Regia di Micaela Ramazzotti vedi scheda film
Discendente del cinema di Paolo Virzi, Francesca Archibugi, Guido Chiesa, Gabriele Muccino e Elisa Amoruso, la neo-regista Michela Ramazzotti dirige, interpreta e co-scrive "Felicità", classico melò con protagonisti Sergio Rubini, Max Tortora, Anna Galiena, Matteo Olivetti e la già citata regista. Desirè è una stagista con un passato turbolento: la sua attuale relazione col professore universitario Bruno è in progressiva frantumazione e il rapporto familiare con i genitori e il fratello Claudio rischia di spegnersi per via di una terribile uscita di quest'ultimo. Ricolma dei suoi problemi relazionali, Desirè si ritroverà davanti ad un problema più grande di lei e sarà costretta a portarlo con sè sino al cambiamento repentino.
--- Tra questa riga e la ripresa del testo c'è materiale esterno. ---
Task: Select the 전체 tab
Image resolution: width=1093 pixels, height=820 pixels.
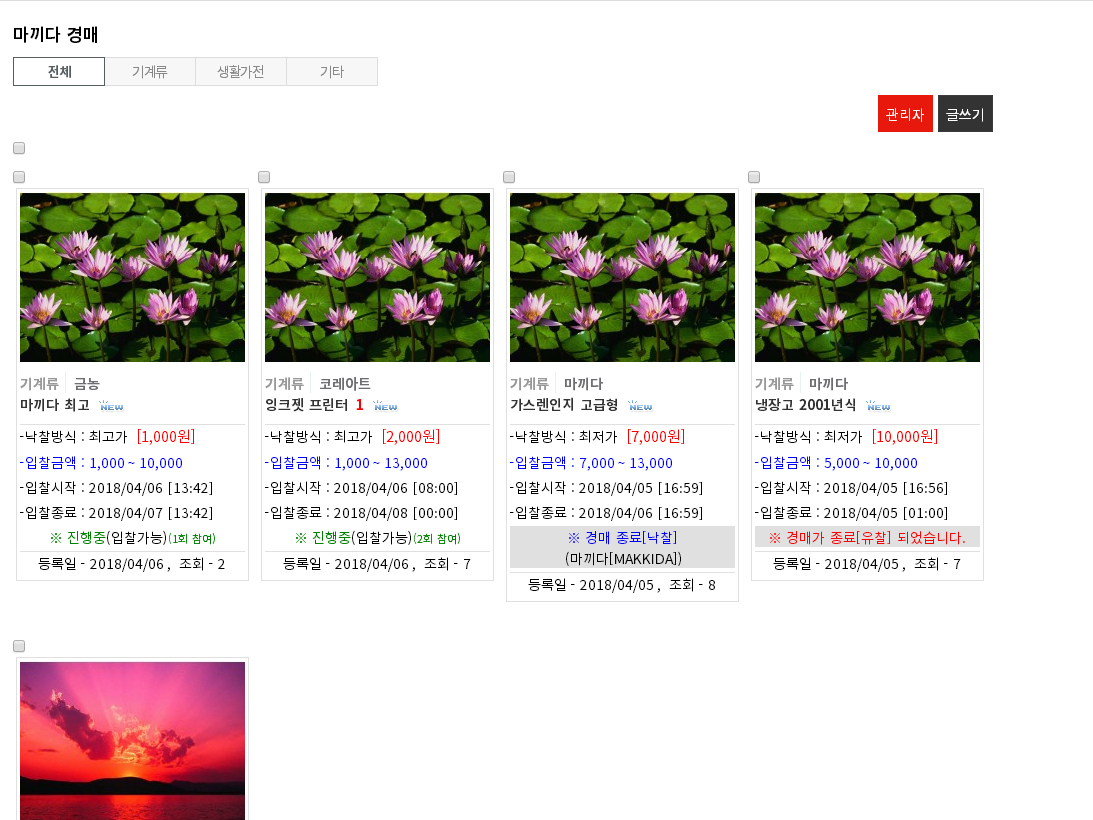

Partiamo dai pregi: Max Tortora, attore che apprezzo esclusivamente nelle imitazioni e nelle parti drammatiche, qui ha avuto un suo exploit eccessivamente sopra le righe ma contemporaneamente caloroso, come se avesse messo tutto se stesso per il ruolo del padre Max e, seppur il suo personaggio ha una serie di difetti elencabili al pari della busta della spesa, ha un suo perché. Menzionerei anche il buon Matteo Olivetti nel ruolo di Claudio, un personaggio giovane ma terribilmente devastato dal quieto vivere che ha un non so che alla Marinelli di "Non essere cattivo" di Caligari, ma ingiustamente mal sfruttato.
I difetti del film sono innumerevoli a mio riguardo: va bene che si tratta di un esordio ma non concepisco la marea di grossi problemi che derivano da questa pellicola melodrammatica che vanta (se così si può dire) una delle sceneggiature più insensatamente caricate, tronfie e spaesanti mai realizzate negli ultimi anni in Italia. La Ramazzotti non convince come attrice, immaginarsi come regista, proprio perché da l'impressione di star interpretando la recita delle medie: i raccordi sbagliati, la fotografia desaturata e orribilmente antiestetica, l'ambientazione di poco conto, le musiche loffie e il montaggio piattissimo non permettono al ritmo del film di poter dare una svolta interessante al suo contenuto e il tutto è frenato da interpretazioni alla "Boris" di renettiana memoria. Tratteggiare i propri personaggi con un unico stereotipo senza però affondare ancor di più il coltello nella piaga e farli variare è la grave perdita di una scrittura dal minimo potenziale, portata avanti tra l'altro dalla profondità pari a zero e la voglia snaturata di far crescere le personalità.
La Ramazzotti avrebbe voluto fare un film alla Muccino, con familiari che emettono urla forzate e con un finale a tarallucci e vino, ma è finita a fare forse peggio.